April Fools hoax stories could offer linguistic clues to spotting fake news articles, say scientists who identified the similarities in the language used in humorous spoofs and malicious stories. Researchers from Lancaster University in the UK compiled a dataset of more than 500 April Fools articles sourced from more than 370 websites and written over 14 years.
They found that there are similarities in the written structure of humorous April Fools hoaxes published by media outlets and fake news stories. “April Fools hoaxes are very useful because they provide us with a verifiable body of deceptive texts that give us an opportunity to find out about the linguistic techniques used when an author writes something fictitious disguised as a factual account,” said Edward Dearden from Lancaster University.
“By looking at the language used in April Fools and comparing them with fake news stories we can get a better picture of the kinds of language used by authors of disinformation,” said Dearden.
A comparison of April Fools hoax texts against genuine news articles written in the same period revealed stylistic differences.

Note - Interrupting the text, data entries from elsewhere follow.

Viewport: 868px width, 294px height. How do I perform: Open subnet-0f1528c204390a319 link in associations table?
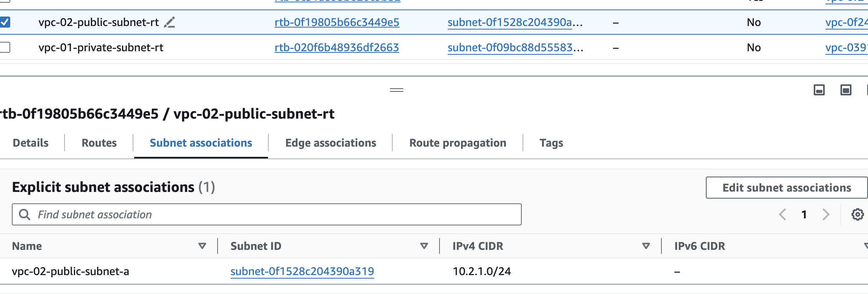302,272
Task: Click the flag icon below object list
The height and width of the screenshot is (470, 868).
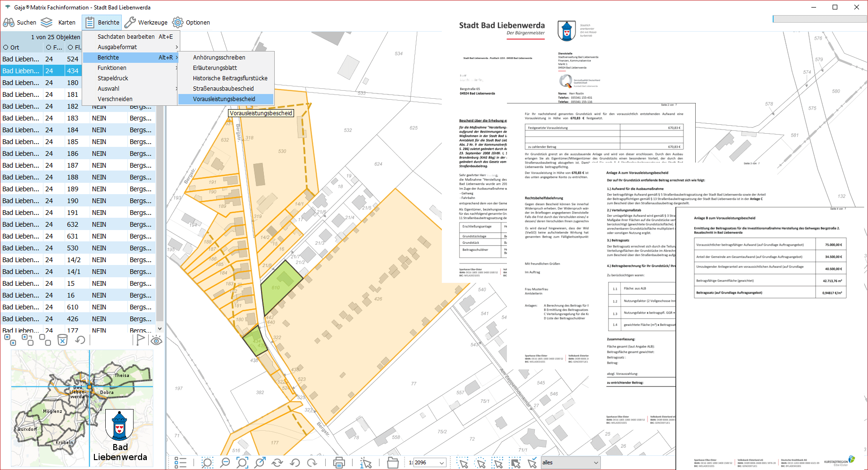Action: pyautogui.click(x=140, y=340)
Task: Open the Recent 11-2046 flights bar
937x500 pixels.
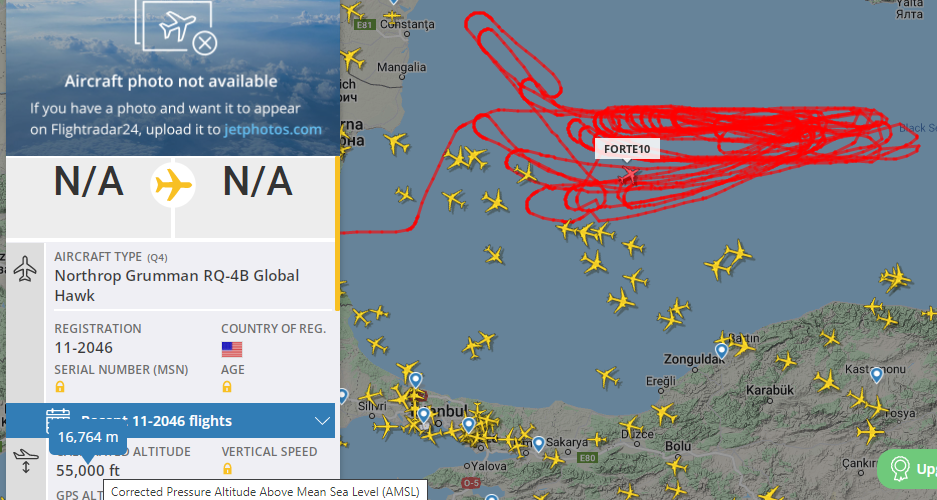Action: (x=170, y=421)
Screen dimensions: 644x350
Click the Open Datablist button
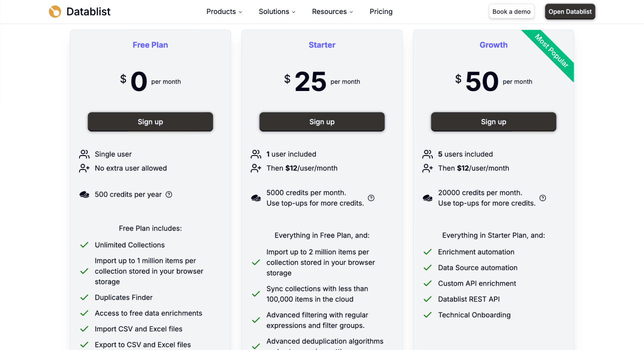pos(570,11)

Researchers focused on specific features within the texts, such as the amount of details used, vagueness, formality of writing style and complexity of language.

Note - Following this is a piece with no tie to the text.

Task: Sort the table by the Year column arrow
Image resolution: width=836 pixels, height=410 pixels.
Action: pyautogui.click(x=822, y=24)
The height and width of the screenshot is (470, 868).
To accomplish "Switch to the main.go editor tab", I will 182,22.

They then compared the April Fools stories with a ‘fake news’ dataset, and found a number of similar characteristics. Such articles tend to contain less complex language, an easier reading difficulty, and longer sentences than genuine news.

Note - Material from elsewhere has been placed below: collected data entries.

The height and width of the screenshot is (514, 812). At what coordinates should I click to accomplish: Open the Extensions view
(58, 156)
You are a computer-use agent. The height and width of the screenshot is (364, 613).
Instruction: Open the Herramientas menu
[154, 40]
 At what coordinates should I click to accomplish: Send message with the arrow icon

Important details for news stories, such as names, places, dates and times, were found to be used less frequently within April Fools hoaxes and fake news. First person pronouns, such as ‘we’, are also a prominent feature for both April Fools and fake news, researchers said.
The team also created a machine learning ‘classifier’ to identify if articles are April Fools hoaxes, fake news or genuine news stories. The classifier achieved a 75 per cent accuracy at identifying April Fools articles and 72 per cent for identifying fake news stories.
When the classifier was trained on April Fools hoaxes and set the task of identifying fake news it recorded an accuracy of more than 65 per cent.
“Looking at details and complexities within a text are crucial when trying to determine if an article is a hoax,” said Alistair Baron, from Lancaster University.
“Although there are many differences, our results suggest that April Fools and fake news articles share some similar features, mostly involving structural complexity,” Baron said.
“Our findings suggest that there are certain features in common between different forms of disinformation and exploring these similarities may provide important insights for future research into deceptive news stories,” he said.